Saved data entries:

----------------

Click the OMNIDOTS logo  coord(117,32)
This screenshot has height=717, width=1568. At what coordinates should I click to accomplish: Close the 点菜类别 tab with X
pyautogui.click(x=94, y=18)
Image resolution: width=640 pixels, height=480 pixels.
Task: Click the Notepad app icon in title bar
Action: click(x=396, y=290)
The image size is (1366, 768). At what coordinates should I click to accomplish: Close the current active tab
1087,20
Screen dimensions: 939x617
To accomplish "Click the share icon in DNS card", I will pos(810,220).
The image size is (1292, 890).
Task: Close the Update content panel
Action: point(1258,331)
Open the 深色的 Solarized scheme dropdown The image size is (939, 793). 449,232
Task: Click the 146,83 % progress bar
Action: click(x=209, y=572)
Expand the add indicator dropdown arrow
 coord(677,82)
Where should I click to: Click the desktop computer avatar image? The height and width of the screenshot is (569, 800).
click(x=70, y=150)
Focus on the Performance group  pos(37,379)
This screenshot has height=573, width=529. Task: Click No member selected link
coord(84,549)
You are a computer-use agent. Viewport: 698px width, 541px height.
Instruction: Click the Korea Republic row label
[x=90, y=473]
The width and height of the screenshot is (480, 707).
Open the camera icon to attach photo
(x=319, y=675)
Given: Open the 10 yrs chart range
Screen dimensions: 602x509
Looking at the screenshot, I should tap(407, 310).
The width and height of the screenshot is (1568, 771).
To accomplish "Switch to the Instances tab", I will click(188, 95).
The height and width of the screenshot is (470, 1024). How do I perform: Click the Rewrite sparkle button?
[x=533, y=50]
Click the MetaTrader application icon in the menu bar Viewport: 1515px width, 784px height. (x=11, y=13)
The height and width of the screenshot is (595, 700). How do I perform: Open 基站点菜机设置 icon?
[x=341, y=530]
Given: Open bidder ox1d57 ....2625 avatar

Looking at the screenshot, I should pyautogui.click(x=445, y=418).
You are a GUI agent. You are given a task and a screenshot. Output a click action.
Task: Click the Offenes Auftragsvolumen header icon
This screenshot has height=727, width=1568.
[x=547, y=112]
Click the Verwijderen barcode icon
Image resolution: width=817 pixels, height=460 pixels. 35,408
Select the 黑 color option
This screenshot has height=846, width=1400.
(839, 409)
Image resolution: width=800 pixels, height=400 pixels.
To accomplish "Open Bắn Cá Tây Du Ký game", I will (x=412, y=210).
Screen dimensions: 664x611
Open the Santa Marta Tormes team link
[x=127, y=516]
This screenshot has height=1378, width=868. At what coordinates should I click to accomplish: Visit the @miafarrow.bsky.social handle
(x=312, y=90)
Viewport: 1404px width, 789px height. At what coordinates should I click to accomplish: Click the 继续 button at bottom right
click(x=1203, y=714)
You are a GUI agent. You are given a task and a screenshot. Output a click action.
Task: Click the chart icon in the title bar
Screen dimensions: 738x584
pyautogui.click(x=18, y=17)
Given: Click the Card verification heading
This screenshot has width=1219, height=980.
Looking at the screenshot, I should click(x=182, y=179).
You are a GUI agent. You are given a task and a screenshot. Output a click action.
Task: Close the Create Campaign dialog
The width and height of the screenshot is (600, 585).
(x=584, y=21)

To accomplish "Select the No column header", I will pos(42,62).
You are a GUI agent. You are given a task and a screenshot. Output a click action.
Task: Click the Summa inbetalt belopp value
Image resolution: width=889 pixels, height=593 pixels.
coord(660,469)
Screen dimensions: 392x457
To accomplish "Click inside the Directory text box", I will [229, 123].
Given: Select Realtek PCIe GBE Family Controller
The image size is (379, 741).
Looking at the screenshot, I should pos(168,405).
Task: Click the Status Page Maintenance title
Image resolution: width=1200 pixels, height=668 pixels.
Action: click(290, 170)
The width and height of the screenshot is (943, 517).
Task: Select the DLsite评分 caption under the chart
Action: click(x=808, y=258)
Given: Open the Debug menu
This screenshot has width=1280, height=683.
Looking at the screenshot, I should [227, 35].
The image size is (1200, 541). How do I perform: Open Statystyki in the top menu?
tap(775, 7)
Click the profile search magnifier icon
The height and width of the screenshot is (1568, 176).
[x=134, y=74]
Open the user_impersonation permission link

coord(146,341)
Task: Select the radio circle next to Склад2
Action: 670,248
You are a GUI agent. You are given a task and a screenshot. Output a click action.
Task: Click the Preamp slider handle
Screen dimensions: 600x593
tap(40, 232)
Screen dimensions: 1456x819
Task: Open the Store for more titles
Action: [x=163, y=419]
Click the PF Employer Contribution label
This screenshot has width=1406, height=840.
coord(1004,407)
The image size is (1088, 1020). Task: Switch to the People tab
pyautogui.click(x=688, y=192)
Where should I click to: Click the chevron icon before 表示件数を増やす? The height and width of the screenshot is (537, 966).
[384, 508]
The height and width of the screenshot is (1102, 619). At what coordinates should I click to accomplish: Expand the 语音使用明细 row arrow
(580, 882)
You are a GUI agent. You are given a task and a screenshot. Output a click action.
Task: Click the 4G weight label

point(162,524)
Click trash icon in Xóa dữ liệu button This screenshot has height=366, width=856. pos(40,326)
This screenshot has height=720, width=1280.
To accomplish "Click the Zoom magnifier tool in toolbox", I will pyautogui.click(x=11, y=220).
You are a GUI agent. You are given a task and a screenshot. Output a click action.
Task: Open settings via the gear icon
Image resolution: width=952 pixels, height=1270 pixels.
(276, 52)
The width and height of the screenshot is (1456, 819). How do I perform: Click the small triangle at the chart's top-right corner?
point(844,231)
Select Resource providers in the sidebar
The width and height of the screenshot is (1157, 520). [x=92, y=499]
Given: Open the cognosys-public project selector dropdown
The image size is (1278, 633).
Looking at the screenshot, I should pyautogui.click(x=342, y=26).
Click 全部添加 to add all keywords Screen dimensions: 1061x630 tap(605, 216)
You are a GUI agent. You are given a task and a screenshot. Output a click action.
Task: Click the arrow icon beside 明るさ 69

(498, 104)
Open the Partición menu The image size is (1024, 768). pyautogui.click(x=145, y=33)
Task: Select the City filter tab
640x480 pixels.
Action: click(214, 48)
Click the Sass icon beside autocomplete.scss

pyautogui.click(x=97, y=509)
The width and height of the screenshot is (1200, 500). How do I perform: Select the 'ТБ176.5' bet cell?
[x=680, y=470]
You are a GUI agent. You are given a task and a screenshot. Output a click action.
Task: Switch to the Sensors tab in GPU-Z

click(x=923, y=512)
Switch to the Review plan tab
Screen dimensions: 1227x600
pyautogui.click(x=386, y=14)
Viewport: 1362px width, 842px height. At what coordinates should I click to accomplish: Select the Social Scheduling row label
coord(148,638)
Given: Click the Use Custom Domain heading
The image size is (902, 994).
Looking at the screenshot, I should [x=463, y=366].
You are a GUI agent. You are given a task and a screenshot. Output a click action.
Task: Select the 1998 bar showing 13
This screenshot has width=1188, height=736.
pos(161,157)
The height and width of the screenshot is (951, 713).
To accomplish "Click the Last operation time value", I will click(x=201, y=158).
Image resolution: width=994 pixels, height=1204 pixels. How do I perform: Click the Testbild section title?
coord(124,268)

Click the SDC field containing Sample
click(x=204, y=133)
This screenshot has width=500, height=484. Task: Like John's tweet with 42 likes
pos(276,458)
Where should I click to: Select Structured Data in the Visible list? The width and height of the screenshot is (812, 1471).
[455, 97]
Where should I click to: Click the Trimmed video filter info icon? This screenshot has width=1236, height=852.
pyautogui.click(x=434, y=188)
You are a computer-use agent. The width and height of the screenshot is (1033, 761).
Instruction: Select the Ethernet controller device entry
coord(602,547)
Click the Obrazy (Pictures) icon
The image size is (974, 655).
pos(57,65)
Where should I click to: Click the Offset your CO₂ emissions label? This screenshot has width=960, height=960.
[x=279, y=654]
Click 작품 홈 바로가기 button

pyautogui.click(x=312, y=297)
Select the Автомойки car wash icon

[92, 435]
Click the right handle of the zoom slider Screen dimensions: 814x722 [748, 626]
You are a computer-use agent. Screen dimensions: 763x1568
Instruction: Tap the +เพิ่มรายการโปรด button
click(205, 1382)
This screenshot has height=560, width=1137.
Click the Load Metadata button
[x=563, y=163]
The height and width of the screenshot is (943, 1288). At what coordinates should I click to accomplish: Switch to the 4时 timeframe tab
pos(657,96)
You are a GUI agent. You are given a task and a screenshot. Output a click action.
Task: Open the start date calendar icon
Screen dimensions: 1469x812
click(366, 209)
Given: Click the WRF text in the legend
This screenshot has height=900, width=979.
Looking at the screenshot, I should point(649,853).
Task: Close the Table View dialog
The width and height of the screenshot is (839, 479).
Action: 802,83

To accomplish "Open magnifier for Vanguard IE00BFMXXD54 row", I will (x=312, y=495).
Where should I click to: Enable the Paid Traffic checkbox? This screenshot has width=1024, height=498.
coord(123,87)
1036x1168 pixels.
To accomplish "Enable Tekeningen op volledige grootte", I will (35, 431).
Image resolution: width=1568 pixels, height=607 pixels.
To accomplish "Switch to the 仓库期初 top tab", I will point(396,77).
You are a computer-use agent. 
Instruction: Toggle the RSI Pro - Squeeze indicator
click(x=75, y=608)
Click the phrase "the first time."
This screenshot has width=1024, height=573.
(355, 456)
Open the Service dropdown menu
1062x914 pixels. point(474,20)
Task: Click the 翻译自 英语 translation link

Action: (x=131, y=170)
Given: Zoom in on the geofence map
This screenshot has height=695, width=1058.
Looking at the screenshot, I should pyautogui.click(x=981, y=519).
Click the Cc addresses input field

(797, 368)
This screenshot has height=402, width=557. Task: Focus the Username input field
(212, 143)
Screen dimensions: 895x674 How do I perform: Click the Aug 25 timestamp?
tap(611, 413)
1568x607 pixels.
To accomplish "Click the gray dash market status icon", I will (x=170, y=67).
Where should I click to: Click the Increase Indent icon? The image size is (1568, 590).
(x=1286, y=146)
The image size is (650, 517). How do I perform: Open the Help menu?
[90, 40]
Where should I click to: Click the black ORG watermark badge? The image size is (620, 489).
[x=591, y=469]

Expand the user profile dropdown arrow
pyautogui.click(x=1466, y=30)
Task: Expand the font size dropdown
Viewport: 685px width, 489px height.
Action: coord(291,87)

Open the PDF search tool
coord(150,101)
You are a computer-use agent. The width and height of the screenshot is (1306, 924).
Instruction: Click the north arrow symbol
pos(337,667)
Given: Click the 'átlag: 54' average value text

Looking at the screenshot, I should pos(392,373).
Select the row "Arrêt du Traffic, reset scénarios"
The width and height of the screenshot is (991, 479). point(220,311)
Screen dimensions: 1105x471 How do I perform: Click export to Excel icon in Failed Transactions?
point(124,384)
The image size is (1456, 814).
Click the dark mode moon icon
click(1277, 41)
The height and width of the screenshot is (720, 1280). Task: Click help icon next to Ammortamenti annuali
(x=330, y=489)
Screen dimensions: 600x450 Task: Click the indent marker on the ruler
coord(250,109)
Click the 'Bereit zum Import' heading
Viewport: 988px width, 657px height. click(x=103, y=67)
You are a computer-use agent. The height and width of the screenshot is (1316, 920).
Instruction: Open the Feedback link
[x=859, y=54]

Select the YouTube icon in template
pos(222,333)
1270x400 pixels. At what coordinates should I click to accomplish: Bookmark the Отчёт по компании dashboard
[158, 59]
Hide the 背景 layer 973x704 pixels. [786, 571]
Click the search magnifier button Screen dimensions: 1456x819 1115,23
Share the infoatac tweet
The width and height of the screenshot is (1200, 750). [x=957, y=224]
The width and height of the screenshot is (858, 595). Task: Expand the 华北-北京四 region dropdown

----------------

> _The problem_: Could you transcribe the entries above word for word, from the line with "Task: Click the Preamp slider handle" down to the line with "Task: Select the City filter tab", keeping both?

> _Result for this exercise_:
Task: Click the Preamp slider handle
Screen dimensions: 600x593
tap(40, 232)
Screen dimensions: 1456x819
Task: Open the Store for more titles
Action: [x=163, y=419]
Click the PF Employer Contribution label
This screenshot has width=1406, height=840.
coord(1004,407)
The image size is (1088, 1020). Task: Switch to the People tab
pyautogui.click(x=688, y=192)
Where should I click to: Click the chevron icon before 表示件数を増やす? The height and width of the screenshot is (537, 966).
[384, 508]
The height and width of the screenshot is (1102, 619). At what coordinates should I click to accomplish: Expand the 语音使用明细 row arrow
(580, 882)
You are a GUI agent. You are given a task and a screenshot. Output a click action.
Task: Click the 4G weight label

point(162,524)
Click trash icon in Xóa dữ liệu button This screenshot has height=366, width=856. pos(40,326)
This screenshot has height=720, width=1280.
To accomplish "Click the Zoom magnifier tool in toolbox", I will pyautogui.click(x=11, y=220).
You are a GUI agent. You are given a task and a screenshot. Output a click action.
Task: Open settings via the gear icon
Image resolution: width=952 pixels, height=1270 pixels.
(276, 52)
The width and height of the screenshot is (1456, 819). How do I perform: Click the small triangle at the chart's top-right corner?
point(844,231)
Select Resource providers in the sidebar
The width and height of the screenshot is (1157, 520). [x=92, y=499]
Given: Open the cognosys-public project selector dropdown
The image size is (1278, 633).
Looking at the screenshot, I should pyautogui.click(x=342, y=26).
Click 全部添加 to add all keywords Screen dimensions: 1061x630 tap(605, 216)
You are a GUI agent. You are given a task and a screenshot. Output a click action.
Task: Click the arrow icon beside 明るさ 69

(498, 104)
Open the Partición menu The image size is (1024, 768). pyautogui.click(x=145, y=33)
Task: Select the City filter tab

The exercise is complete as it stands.